If the managed rules provided by Cloud Config cannot meet your requirements on resource auditing, you can create rules based on Function Compute to audit associated resources. When a rule is triggered, Cloud Config invokes the corresponding rule function to evaluate the associated resources and returns the compliance evaluation results of the resources.

Prerequisites

Function Compute is activated. For more information, see Rule definition and implementation.

Background information

Before you create a rule, you must familiarize yourself with the definition of rules and how rules work. For more information, see Rule definition and implementation.

Cloud Config allows you to manage the following two types of rules:
  • Managed rules

    A managed rule is a rule function that Cloud Config creates in Function Compute. If you create a rule based on a managed rule, you can directly select the managed rule in the Cloud Config console. For more information about the managed rules that Cloud Config provides, see Managed rules.

  • Custom rules

    A custom rule is created based on a rule function that you create in Function Compute. To create a rule based on a rule function, you must create the rule function in Function Compute and enter the Alibaba Cloud Resource Name (ARN) of the rule function in the Cloud Config console. For more information about the code and input parameters of a custom rule function, see Create a custom rule by using Function Compute.

Use an ordinary account

  1. Log on to the Cloud Config console.
  2. In the left-side navigation pane, click Rules.
  3. On the Rules page, click Create Rule.
  4. On the Create Rule page, click Create Custom Rule.
  5. In the Properties step, set the Function ARN, Rule Name, Risk Level, Trigger Type, and Description parameters. Then, click Next.
    • If you have created a rule function, directly select the ARN of the function.
    • If you have not created a rule function, click to create a rule function in the Function Compute console. For more information, see Overview.

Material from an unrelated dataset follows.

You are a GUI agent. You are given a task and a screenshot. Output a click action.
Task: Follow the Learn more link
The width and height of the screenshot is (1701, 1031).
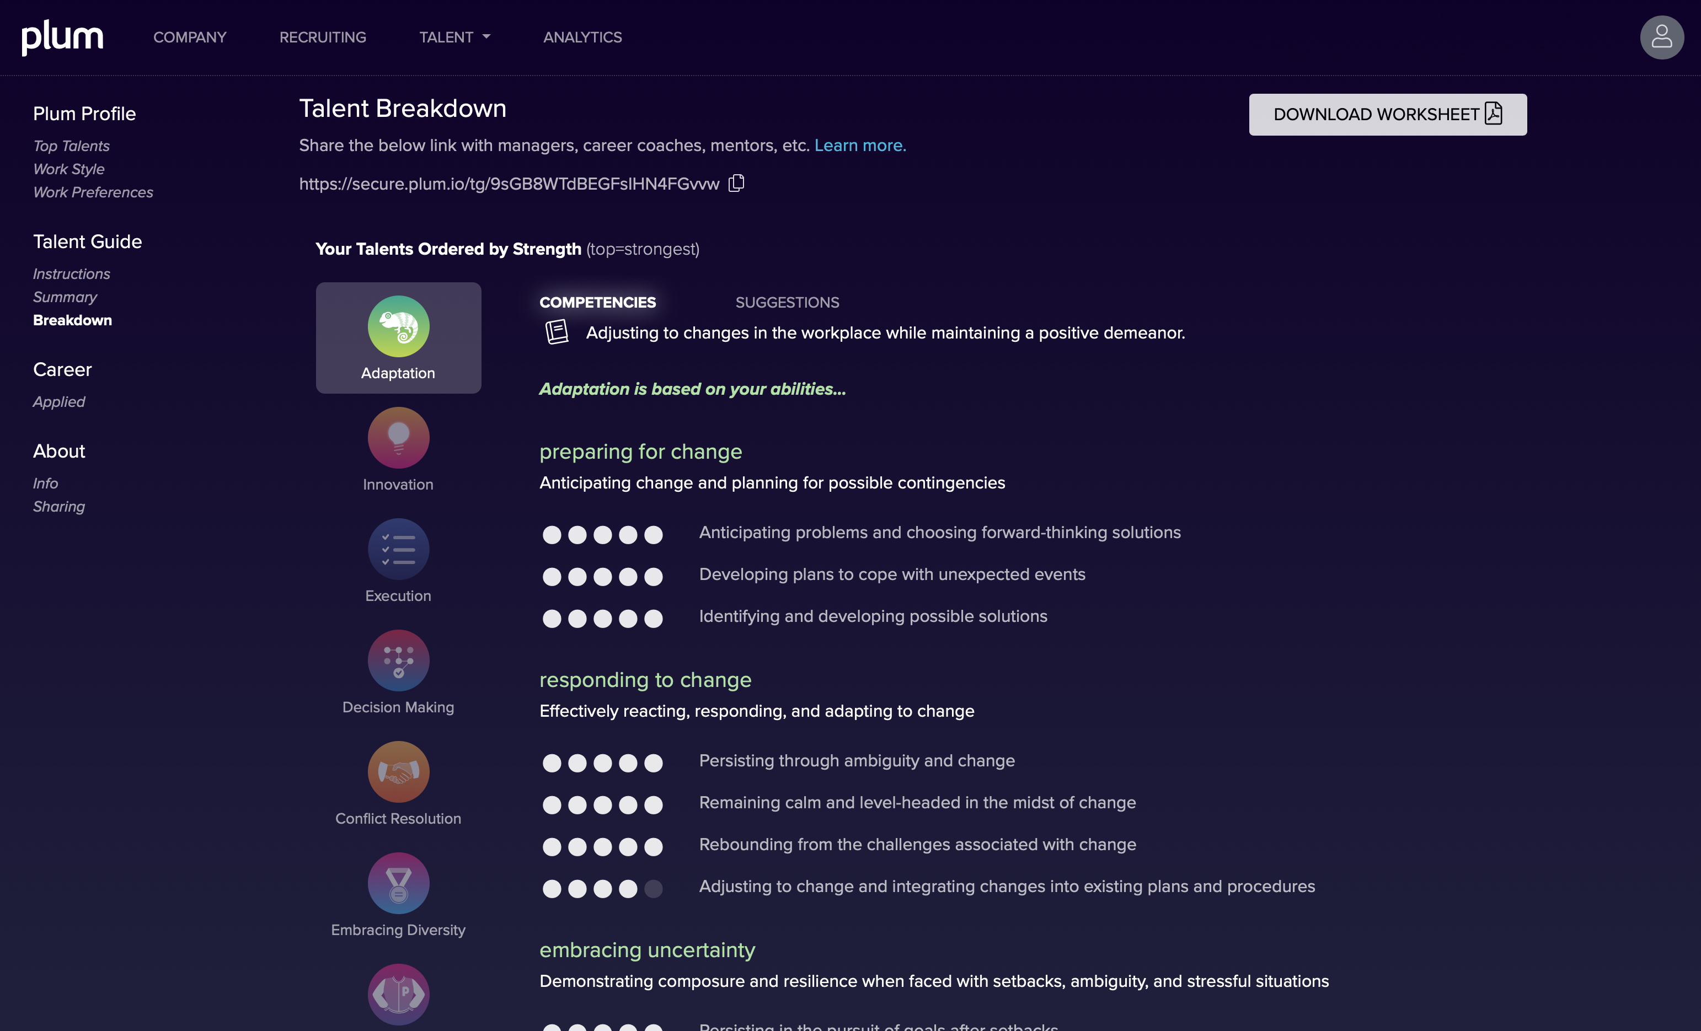click(859, 146)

      When you create a rule function, set the Function Type parameter to Event Function, the Runtime parameter to Python 3, and the Function Handler parameter to the default value index.handler.

  6. In the Assess Resource Scope step, specify the resource types associated with the rule and click Next.
  7. In the Parameters step, click Add Rule Parameter, specify a name and an expected value for an input parameter, and then click Next.
    • After you specify the resource types, Cloud Config monitors all your resources of the specified types based on the rule. Each rule can be applied to one or more resource types.
    • The names of the input parameters must be the same as those of the configuration items to be evaluated.
  8. In the Modify step, click Next.
  9. In the Preview and Save step, check the configurations and click Submit.
  10. Verify that the rule is created.
    • Click View Details. On the page that appears, you can view the rule details on the Rule Details, Result, and Correction Details tabs.
    • Click Return to Rule List. In the Rules list, you can view the status of the created rule in the Status column. In normal cases, the rule is in the Active state.

Use a management account

  1. Log on to the Cloud Config console.
  2. In the left-side navigation pane, click Rules.
  3. On the Rules page, click the required account group tab.
  4. On the account group tab, click Create Rule.
  5. On the Create Rule page, click Create Custom Rule.
  6. In the Properties step, set the Function ARN, Rule Name, Risk Level, Trigger Type, and Description parameters. Then, click Next.
    • If you have created a rule function, directly select the ARN of the function.
    • If you have not created a rule function, click to create a rule function in the Function Compute console. For more information, see Overview.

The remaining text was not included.